------ Data listing ------

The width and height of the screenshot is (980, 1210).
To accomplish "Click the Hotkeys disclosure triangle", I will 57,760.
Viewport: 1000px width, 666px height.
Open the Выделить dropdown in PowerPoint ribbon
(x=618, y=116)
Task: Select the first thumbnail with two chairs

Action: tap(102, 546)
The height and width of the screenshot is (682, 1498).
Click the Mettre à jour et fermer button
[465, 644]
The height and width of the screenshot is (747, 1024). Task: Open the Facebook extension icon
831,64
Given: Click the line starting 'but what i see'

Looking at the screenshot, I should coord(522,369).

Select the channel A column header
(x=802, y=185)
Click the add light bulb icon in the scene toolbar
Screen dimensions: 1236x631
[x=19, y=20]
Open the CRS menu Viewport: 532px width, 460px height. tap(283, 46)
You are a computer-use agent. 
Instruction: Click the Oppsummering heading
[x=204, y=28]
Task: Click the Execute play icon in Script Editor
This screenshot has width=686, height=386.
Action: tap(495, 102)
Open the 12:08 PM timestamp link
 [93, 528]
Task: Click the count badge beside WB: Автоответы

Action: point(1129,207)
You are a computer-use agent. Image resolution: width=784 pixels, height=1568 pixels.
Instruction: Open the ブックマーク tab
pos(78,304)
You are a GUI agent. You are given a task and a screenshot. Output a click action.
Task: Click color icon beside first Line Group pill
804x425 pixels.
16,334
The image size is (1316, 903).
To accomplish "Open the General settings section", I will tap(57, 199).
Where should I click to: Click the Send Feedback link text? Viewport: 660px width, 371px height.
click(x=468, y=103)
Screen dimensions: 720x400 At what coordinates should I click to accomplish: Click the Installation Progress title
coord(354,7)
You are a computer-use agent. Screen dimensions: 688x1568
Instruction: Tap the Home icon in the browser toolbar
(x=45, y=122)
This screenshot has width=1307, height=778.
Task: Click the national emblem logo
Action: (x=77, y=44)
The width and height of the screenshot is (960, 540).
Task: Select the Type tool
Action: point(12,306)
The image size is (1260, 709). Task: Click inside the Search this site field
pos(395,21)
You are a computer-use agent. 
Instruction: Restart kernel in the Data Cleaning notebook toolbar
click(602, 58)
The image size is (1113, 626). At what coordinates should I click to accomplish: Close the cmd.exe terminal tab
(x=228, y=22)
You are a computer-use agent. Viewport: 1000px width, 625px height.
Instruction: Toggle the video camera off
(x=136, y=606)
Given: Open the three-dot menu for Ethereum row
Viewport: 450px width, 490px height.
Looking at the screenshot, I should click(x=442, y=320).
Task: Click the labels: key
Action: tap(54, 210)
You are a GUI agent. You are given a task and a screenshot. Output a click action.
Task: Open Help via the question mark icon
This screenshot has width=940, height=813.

------

> Assignment: Retype each record in full, please.

> Expected answer:
The width and height of the screenshot is (980, 1210).
To accomplish "Click the Hotkeys disclosure triangle", I will 57,760.
Viewport: 1000px width, 666px height.
Open the Выделить dropdown in PowerPoint ribbon
(x=618, y=116)
Task: Select the first thumbnail with two chairs

Action: tap(102, 546)
The height and width of the screenshot is (682, 1498).
Click the Mettre à jour et fermer button
[465, 644]
The height and width of the screenshot is (747, 1024). Task: Open the Facebook extension icon
831,64
Given: Click the line starting 'but what i see'

Looking at the screenshot, I should coord(522,369).

Select the channel A column header
(x=802, y=185)
Click the add light bulb icon in the scene toolbar
Screen dimensions: 1236x631
[x=19, y=20]
Open the CRS menu Viewport: 532px width, 460px height. tap(283, 46)
You are a computer-use agent. 
Instruction: Click the Oppsummering heading
[x=204, y=28]
Task: Click the Execute play icon in Script Editor
This screenshot has width=686, height=386.
Action: tap(495, 102)
Open the 12:08 PM timestamp link
 [93, 528]
Task: Click the count badge beside WB: Автоответы

Action: point(1129,207)
You are a computer-use agent. Image resolution: width=784 pixels, height=1568 pixels.
Instruction: Open the ブックマーク tab
pos(78,304)
You are a GUI agent. You are given a task and a screenshot. Output a click action.
Task: Click color icon beside first Line Group pill
804x425 pixels.
16,334
The image size is (1316, 903).
To accomplish "Open the General settings section", I will tap(57, 199).
Where should I click to: Click the Send Feedback link text? Viewport: 660px width, 371px height.
click(x=468, y=103)
Screen dimensions: 720x400 At what coordinates should I click to accomplish: Click the Installation Progress title
coord(354,7)
You are a computer-use agent. Screen dimensions: 688x1568
Instruction: Tap the Home icon in the browser toolbar
(x=45, y=122)
This screenshot has width=1307, height=778.
Task: Click the national emblem logo
Action: (x=77, y=44)
The width and height of the screenshot is (960, 540).
Task: Select the Type tool
Action: point(12,306)
The image size is (1260, 709). Task: Click inside the Search this site field
pos(395,21)
You are a computer-use agent. 
Instruction: Restart kernel in the Data Cleaning notebook toolbar
click(602, 58)
The image size is (1113, 626). At what coordinates should I click to accomplish: Close the cmd.exe terminal tab
(x=228, y=22)
You are a computer-use agent. Viewport: 1000px width, 625px height.
Instruction: Toggle the video camera off
(x=136, y=606)
Given: Open the three-dot menu for Ethereum row
Viewport: 450px width, 490px height.
Looking at the screenshot, I should click(x=442, y=320).
Task: Click the labels: key
Action: tap(54, 210)
You are a GUI agent. You are given a task and a screenshot. Output a click action.
Task: Open Help via the question mark icon
This screenshot has width=940, height=813.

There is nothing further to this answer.